I love the tool so much that I bought Megan Fitzpatrick one for her birthday. (I don’t think that’s what she wanted for her birthday, but that’s how enthusiastic I am about this tool.)
The Barr tools are handmade, so there can be a little bit of a wait at times. But it’s worth it.
— Christopher Schwarz
18 thoughts on “2020 Anarchist’s Gift Guide Day 11: Barr 2” Bench Chisel”
“What is steel compared to the hand that wields it?”
“Steelm isn’t strong, boy. FLESH id stronger.”
God, but I hate spellcheck.
Again, I entirely concur, Chris – I ordered one earlier this year after your mention of it in the AWB, have already found it to be a great chisel, and am looking forward with much more confidence to when I shall need to do some serious mortise chopping and paring for my bench build!
What sort of crazy person wouldn’t want a Barr chisel for their birthday?
I believe making fun of me has become a trope. Of course I wanted one.
Whew. He really shouldn’t joke like that.
Well, at least he ain’t no cheap chiseler … 😉
Barr 1½” timber frame slick was my favorite tool when I was building a lot of timber frame structures about 15 years ago. Great edge retention, balance, feedback and heft made chopping and paring the timbers and joints a real pleasure. As far as working wood for a living paycheck goes, that was some of my most enjoyable time using my most cherished tool. Unfortunately life has a dark sense of humor and during the financial crisis of 2010 I lost my storage unit full of tools along with that most prized chisel. The upside though, is that I have gained the experience and memories of working with such a finely crafted hand tool. Glad to know that someone as accomplished as Christopher Schwarz also saw and appreciated the beauty in those chisels as well.

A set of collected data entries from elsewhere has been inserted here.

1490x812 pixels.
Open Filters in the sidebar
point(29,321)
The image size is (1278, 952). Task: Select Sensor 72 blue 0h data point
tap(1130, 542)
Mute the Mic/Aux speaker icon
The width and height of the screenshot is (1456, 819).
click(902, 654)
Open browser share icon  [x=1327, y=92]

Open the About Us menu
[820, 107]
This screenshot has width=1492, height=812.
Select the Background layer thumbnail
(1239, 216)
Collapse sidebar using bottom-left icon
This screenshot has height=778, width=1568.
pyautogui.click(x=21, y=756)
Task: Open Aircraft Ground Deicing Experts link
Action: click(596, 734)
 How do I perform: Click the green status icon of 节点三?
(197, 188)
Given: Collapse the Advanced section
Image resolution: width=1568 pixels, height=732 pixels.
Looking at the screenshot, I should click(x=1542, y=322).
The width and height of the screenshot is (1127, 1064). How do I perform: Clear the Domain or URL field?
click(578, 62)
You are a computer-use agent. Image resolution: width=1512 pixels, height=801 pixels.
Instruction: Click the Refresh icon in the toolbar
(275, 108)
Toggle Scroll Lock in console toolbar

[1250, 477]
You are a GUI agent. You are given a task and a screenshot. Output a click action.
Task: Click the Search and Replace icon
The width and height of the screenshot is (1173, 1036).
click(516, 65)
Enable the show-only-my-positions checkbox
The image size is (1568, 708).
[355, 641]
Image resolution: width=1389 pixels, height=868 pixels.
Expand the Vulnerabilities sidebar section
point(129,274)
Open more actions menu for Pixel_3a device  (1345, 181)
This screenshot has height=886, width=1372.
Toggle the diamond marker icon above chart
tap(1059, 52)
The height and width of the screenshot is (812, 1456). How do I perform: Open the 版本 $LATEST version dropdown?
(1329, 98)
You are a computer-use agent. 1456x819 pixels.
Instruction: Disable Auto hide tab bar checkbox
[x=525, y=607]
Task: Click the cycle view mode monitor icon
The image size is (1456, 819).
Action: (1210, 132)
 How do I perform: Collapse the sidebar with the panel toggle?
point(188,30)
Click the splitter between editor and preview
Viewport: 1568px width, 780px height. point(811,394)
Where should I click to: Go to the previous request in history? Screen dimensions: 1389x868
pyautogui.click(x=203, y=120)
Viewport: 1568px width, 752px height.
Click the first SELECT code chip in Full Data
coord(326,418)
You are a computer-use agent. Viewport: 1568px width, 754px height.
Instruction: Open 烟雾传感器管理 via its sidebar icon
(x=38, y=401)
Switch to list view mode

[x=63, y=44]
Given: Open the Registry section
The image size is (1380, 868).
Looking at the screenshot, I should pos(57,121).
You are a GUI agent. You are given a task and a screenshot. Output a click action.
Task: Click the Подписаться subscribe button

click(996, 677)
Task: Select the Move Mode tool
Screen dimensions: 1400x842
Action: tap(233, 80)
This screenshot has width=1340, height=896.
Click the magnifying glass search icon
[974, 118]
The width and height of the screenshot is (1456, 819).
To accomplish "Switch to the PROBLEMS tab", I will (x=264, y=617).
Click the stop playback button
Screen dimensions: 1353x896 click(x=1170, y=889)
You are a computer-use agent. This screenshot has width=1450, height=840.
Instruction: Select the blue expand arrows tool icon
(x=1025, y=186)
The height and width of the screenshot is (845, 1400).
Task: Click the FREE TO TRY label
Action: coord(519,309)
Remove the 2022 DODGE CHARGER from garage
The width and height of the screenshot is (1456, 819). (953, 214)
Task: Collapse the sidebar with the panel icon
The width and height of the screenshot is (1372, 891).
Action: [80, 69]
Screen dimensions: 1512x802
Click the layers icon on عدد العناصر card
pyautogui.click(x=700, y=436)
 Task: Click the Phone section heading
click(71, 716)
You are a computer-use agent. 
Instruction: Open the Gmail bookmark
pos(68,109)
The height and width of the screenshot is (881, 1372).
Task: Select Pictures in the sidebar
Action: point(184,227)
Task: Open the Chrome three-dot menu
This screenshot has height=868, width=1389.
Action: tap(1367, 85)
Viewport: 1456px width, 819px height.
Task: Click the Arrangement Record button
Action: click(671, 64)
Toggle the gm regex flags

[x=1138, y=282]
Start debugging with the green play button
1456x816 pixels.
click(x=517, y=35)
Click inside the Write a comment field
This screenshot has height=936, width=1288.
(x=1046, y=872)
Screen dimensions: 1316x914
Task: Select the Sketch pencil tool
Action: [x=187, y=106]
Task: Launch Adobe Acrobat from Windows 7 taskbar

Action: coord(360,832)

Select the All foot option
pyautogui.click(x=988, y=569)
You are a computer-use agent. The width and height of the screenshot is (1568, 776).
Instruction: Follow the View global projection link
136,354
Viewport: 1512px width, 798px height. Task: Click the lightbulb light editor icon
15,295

Anyone know how the Barr chisels compare to the Ashley Isles chisels? I’ve used the Ashley Isles chisels for years and find them great but who knows?
I want one of these so bad I put it on my wedding registry. No takers so far. We got a salad bowl. I don’t even eat salad.
If one doesn’t have a wide chisel, one way to make wide mortises with current width chisels:
(pictures are self explanatory).
One still might want a wide one for paring.
Looks like a great tool. Just ordered one. 8 – 10 weeks takes this out of play for Christmas. How about a bonus day of anarchists gift advise…
A relative newbie question. If the 2 inch chisel were to be used in a Roubo build for the big mortises, what would be the size/kind/weight mallet that would be the best? I think the ones I have now are too light duty. I saw the Garland mallets on the Barr site.
A mallet weighing 2-3 lbs. is what I use.
Meaning use a crucible lump hammer. Because it’s awesome. I have 2. I used to have 2 shops so had to have some redundancy of absolutely necessary tools. The lump hammer made the cut for multiples. It’s that awesome.
As far as the chisel, I’ve got an old Stanley 2” that I use all the time. I do have to sharpen it quite a bit, but it’s a darn useful tool.